At 72 years old, Mercury’s close friend puts the immense property up for sale, continuing the success of the last auction related to the artist, in which more than 50 million euros were raised by selling his belongings. Part of the profits were donated to the Mercury Phoenix Trust and the Elton John HIV Foundation.
According to journalist Sarah Rappaport for Bloomberg News, Austin was with the former Queen leader when he acquired the property. The artist fell in love with the “silence and peace” that existed throughout the house and decided to buy the house that same day. The singer was looking for a refuge in London, a place where he could create and work in peace without having to deal with media harassment.
Eight bedrooms, two impressive living rooms, a dining room where the artist organized his massive dinners; everything was decorated and planned to the millimeter by the artist, who “couldn’t get the decorator to agree with the ideas he had in his head,” Austin recalls, “he had to do it himself.” Including the wall wallpaper. Kitchen, two full bathrooms only in the suite where Mercury slept, a main room, her study and two more rooms for entertainment.
The house also has a huge Japanese-inspired garden that Mercury wanted to emulate the famous Kyoto gardens, with a wooden pergola, and a pond with carp native to the Japanese country. A dream retreat, which isolates those who live from what happens on the other side of the wall, and it is located just ten minutes from the center of the British capital.
“The press was relentlessly hounding him to come out.
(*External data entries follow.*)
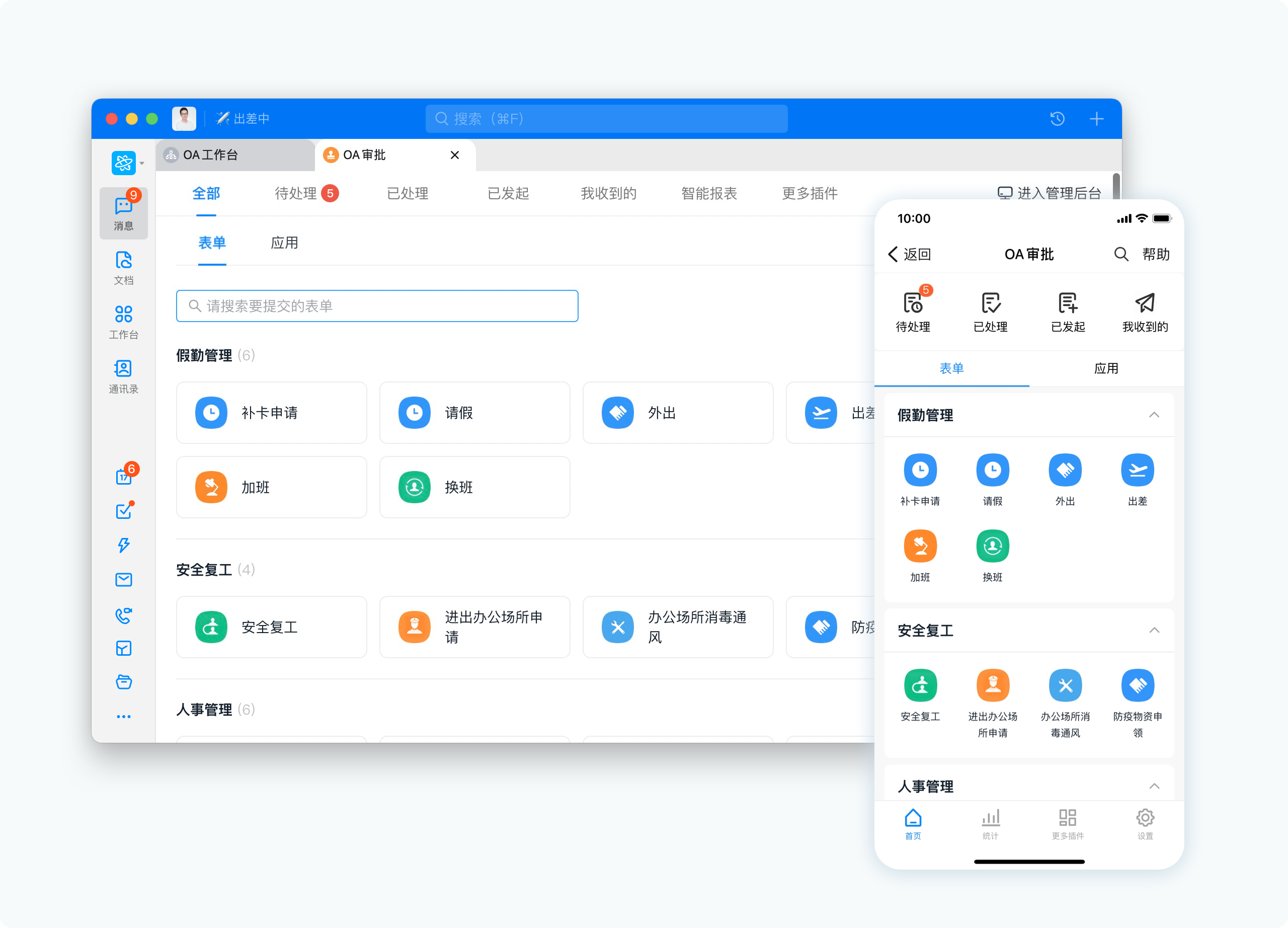Open 文档 from the left sidebar
The height and width of the screenshot is (928, 1288).
coord(123,268)
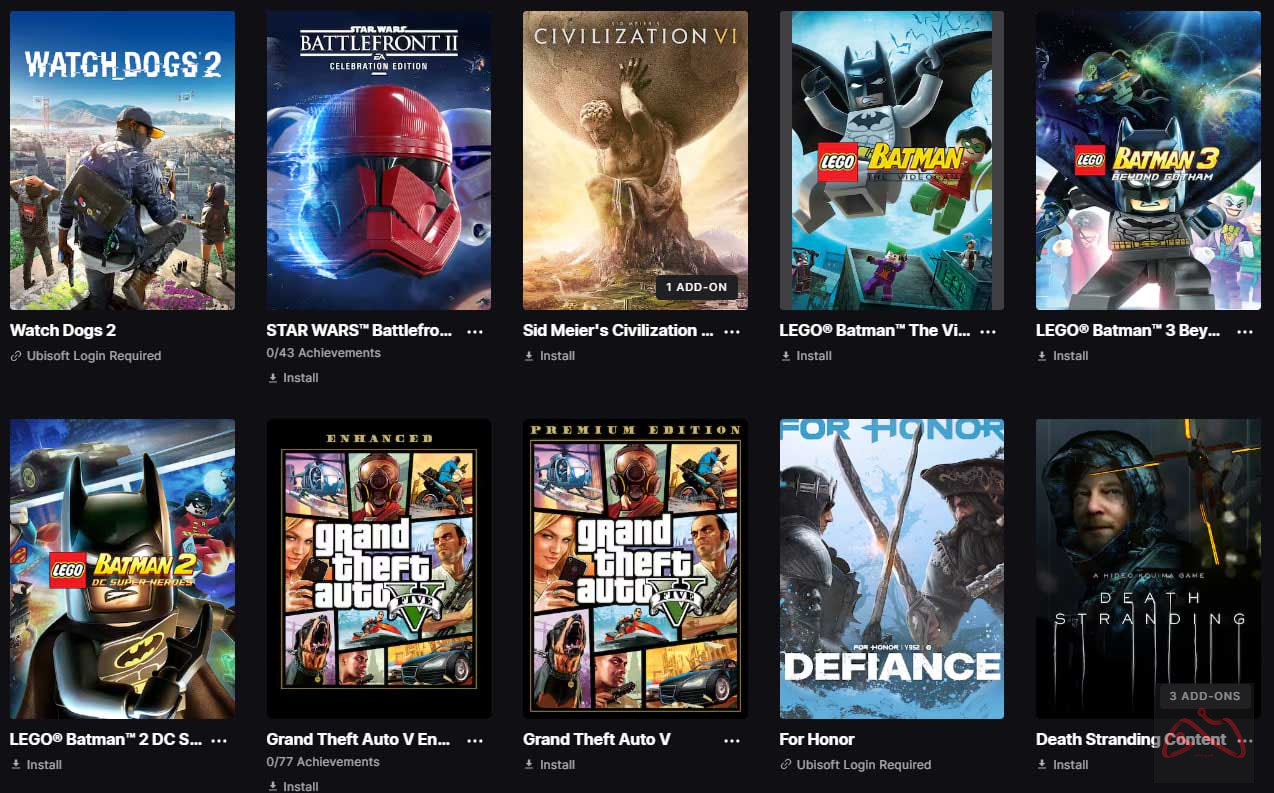This screenshot has height=793, width=1274.
Task: Install STAR WARS Battlefront II
Action: (293, 378)
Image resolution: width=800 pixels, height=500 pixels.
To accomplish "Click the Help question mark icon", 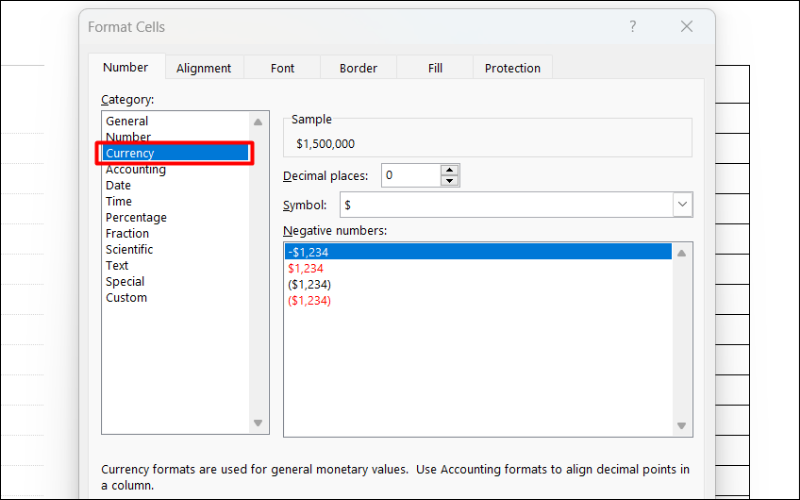I will tap(632, 27).
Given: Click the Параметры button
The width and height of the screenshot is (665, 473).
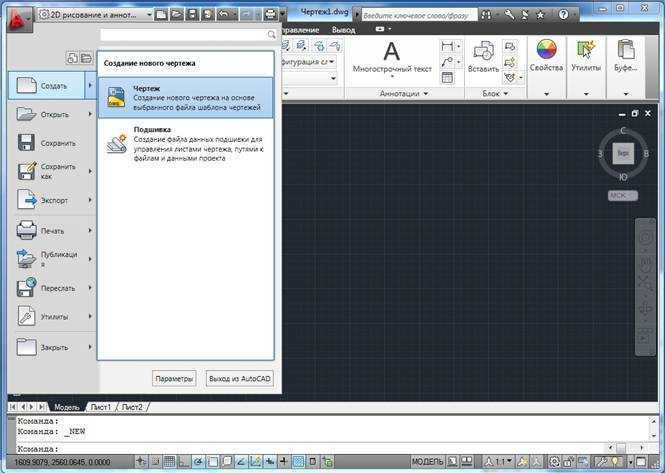Looking at the screenshot, I should pos(174,379).
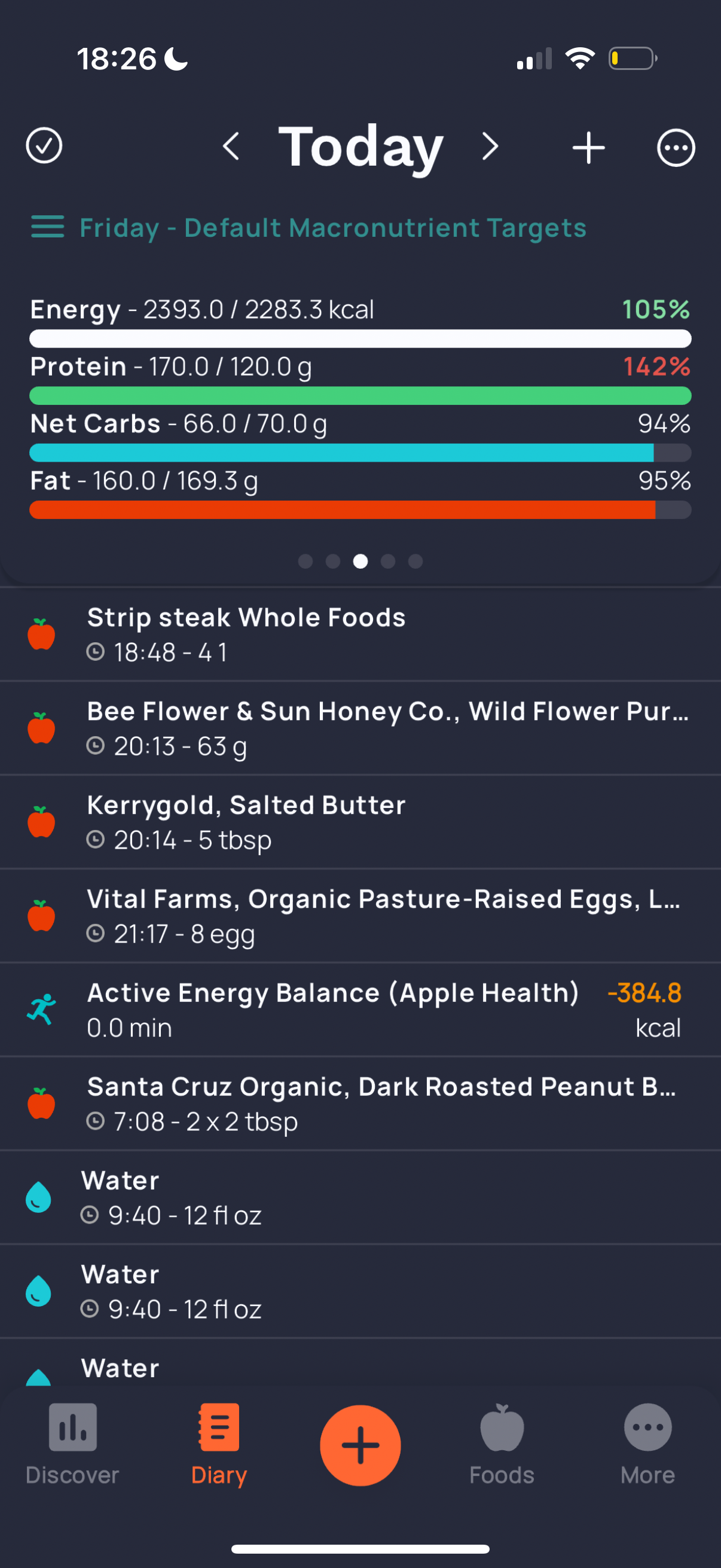Tap the apple icon beside Bee Flower honey
721x1568 pixels.
point(41,728)
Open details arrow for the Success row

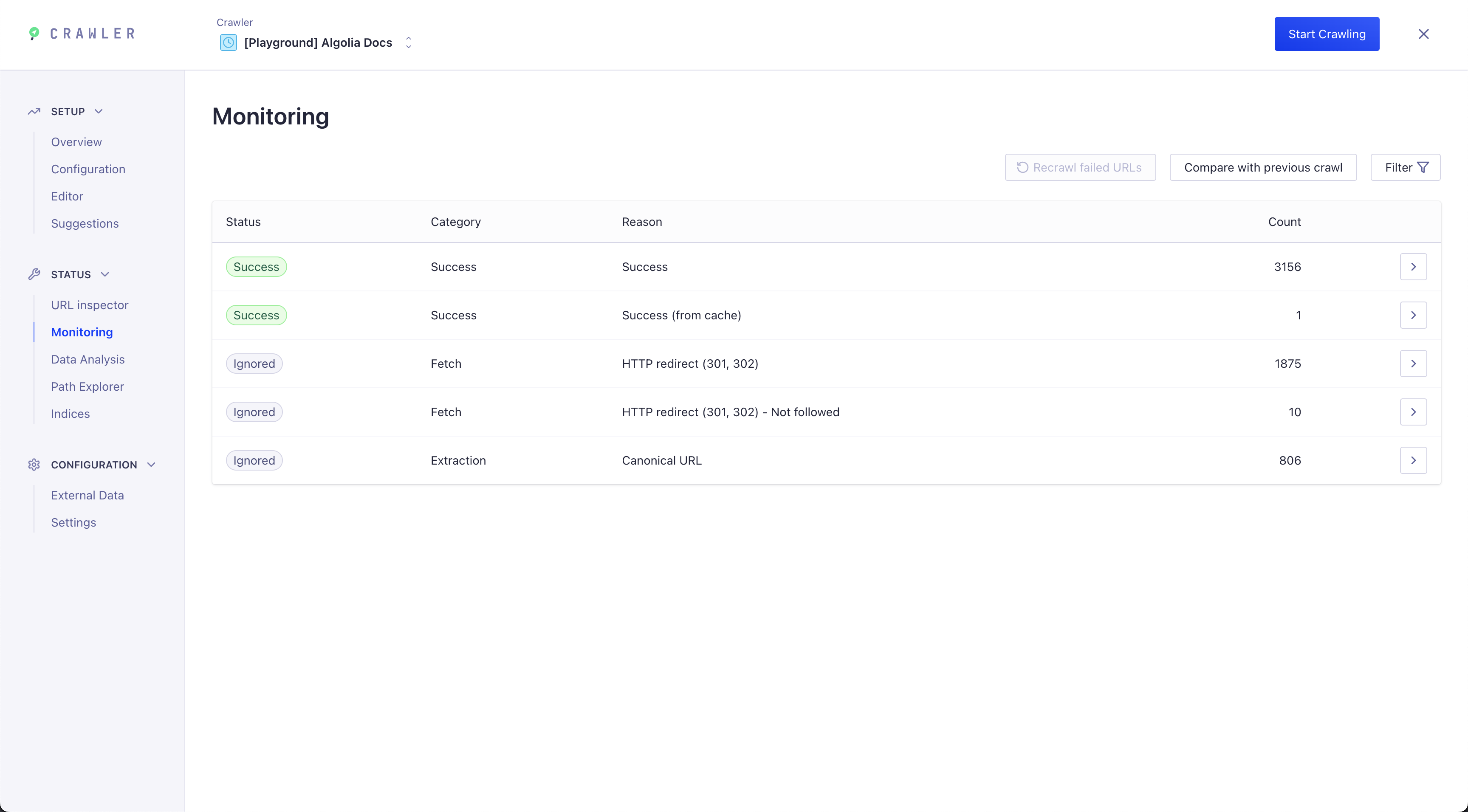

He didn’t… Why should he?” Austin asks. “This house gave him the wonderful feeling that he could create, live and have privacy at the same time.”
After the artist’s death, Austin inherited the property, which he has kept almost intact during the more than 30 years he has lived there. “She had worked in the house with him and for him. She will always be his. She was his dream. She was his vision,” she says. Now, empty without Mercury’s belongings after the auction, it is prepared for sale. Austin is ready to start a new life somewhere else.
“The last thing I want is for someone to say they’re buying it, exploiting it or demolishing it,” Austin laments. “This is unique, it has its beauty. I know it has a purpose for someone. It had a purpose for Freddie.”